Collected data

▼

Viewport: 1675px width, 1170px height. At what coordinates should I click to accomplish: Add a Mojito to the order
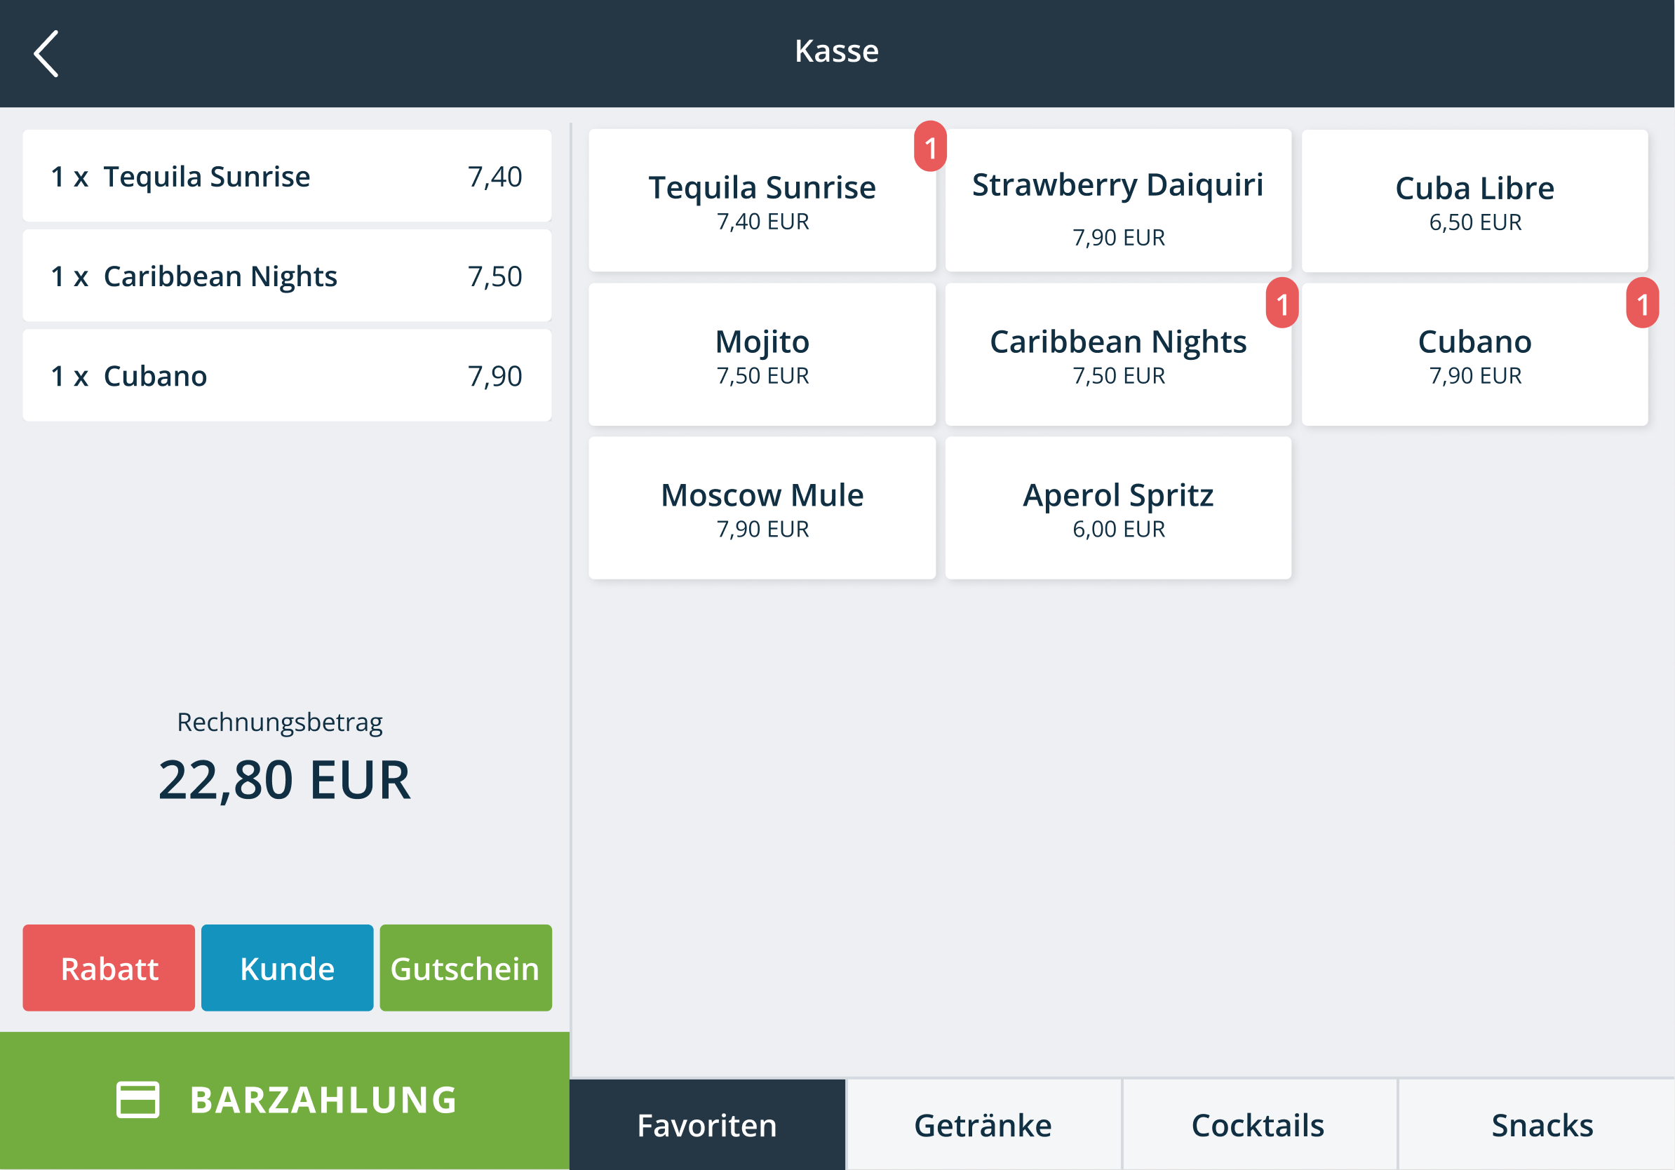(x=762, y=355)
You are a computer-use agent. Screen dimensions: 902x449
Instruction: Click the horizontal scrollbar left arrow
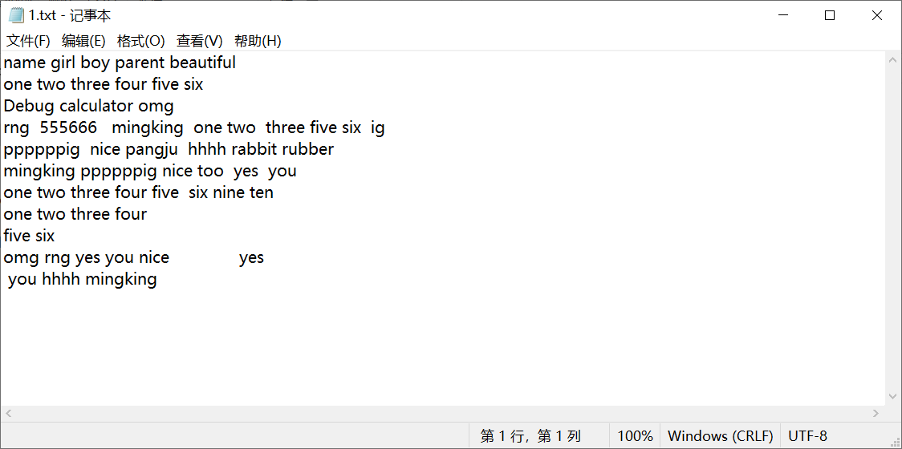[8, 413]
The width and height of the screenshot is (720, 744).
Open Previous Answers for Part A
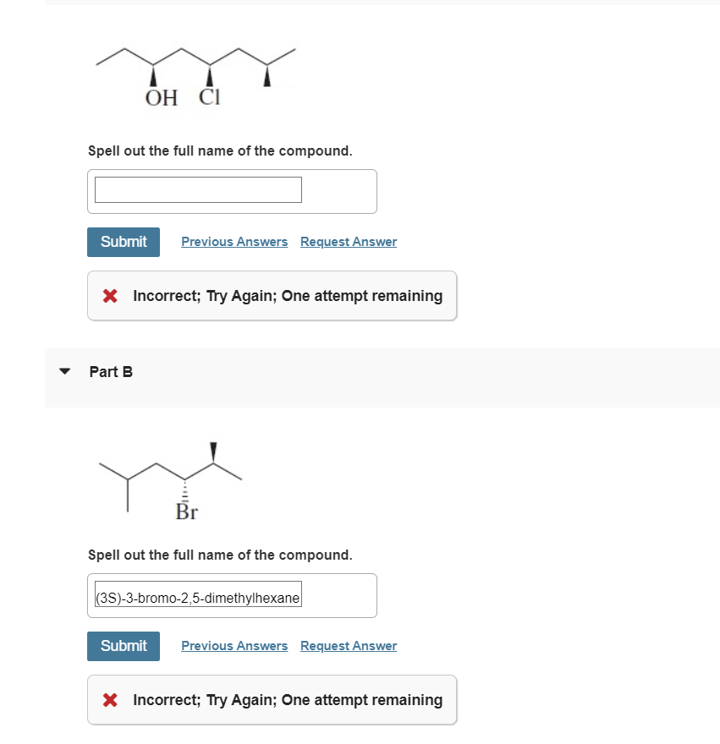(x=234, y=241)
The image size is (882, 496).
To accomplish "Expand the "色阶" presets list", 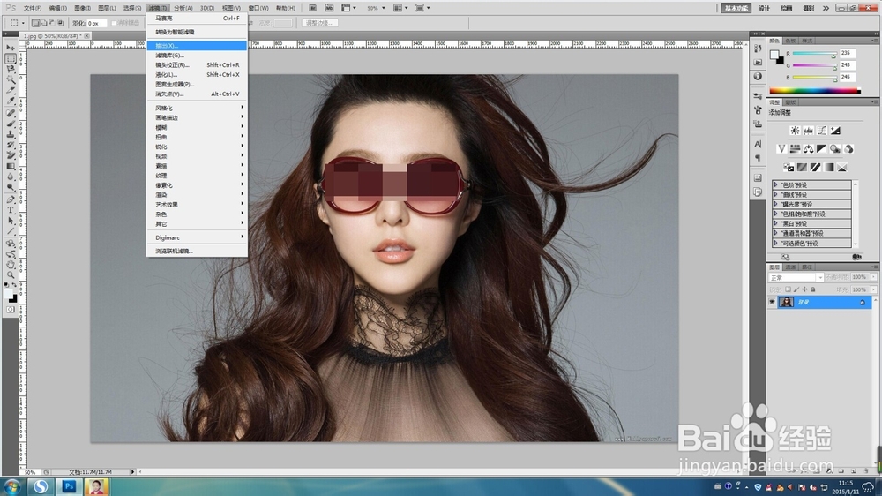I will point(776,184).
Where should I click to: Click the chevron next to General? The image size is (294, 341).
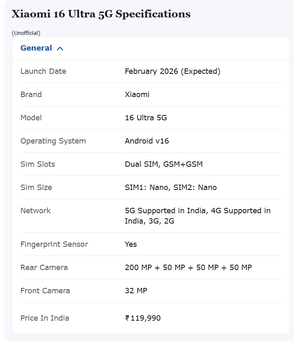pyautogui.click(x=60, y=48)
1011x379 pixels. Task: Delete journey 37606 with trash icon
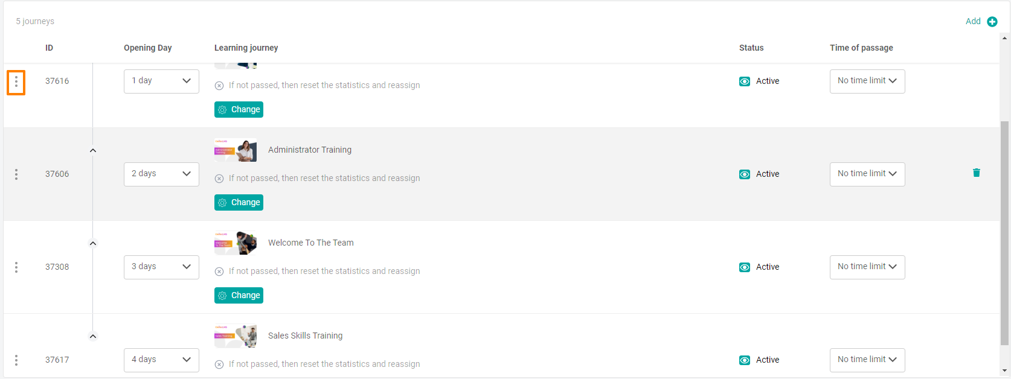pos(977,173)
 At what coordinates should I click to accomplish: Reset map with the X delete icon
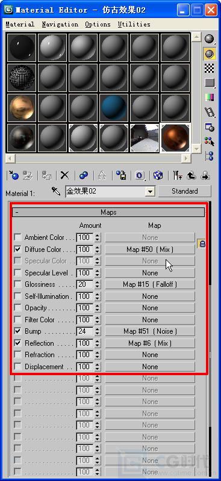pos(64,176)
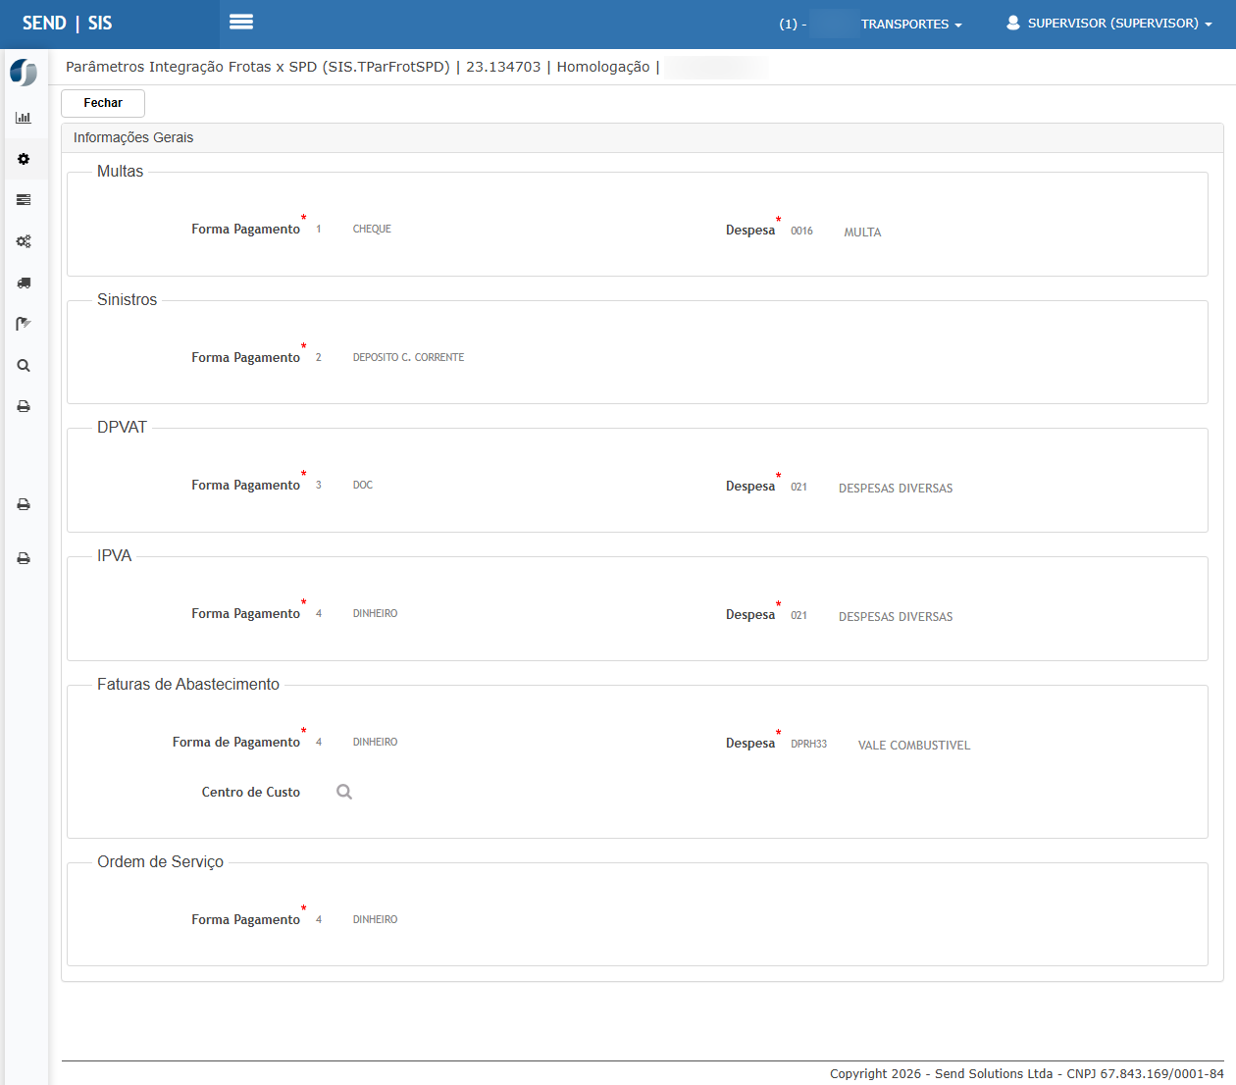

▲

#### Task to carry out:
Starting at the line with "Where should I", reproduce exactly each line through the end of the entries, including the first and the last, and skip the pictures.

#### Exercise response:
Where should I click to: Click the chevron next to General? The image size is (294, 341).
pyautogui.click(x=60, y=48)
1011x379 pixels. Task: Delete journey 37606 with trash icon
pos(977,173)
 At what coordinates should I click to accomplish: Reset map with the X delete icon
pos(64,176)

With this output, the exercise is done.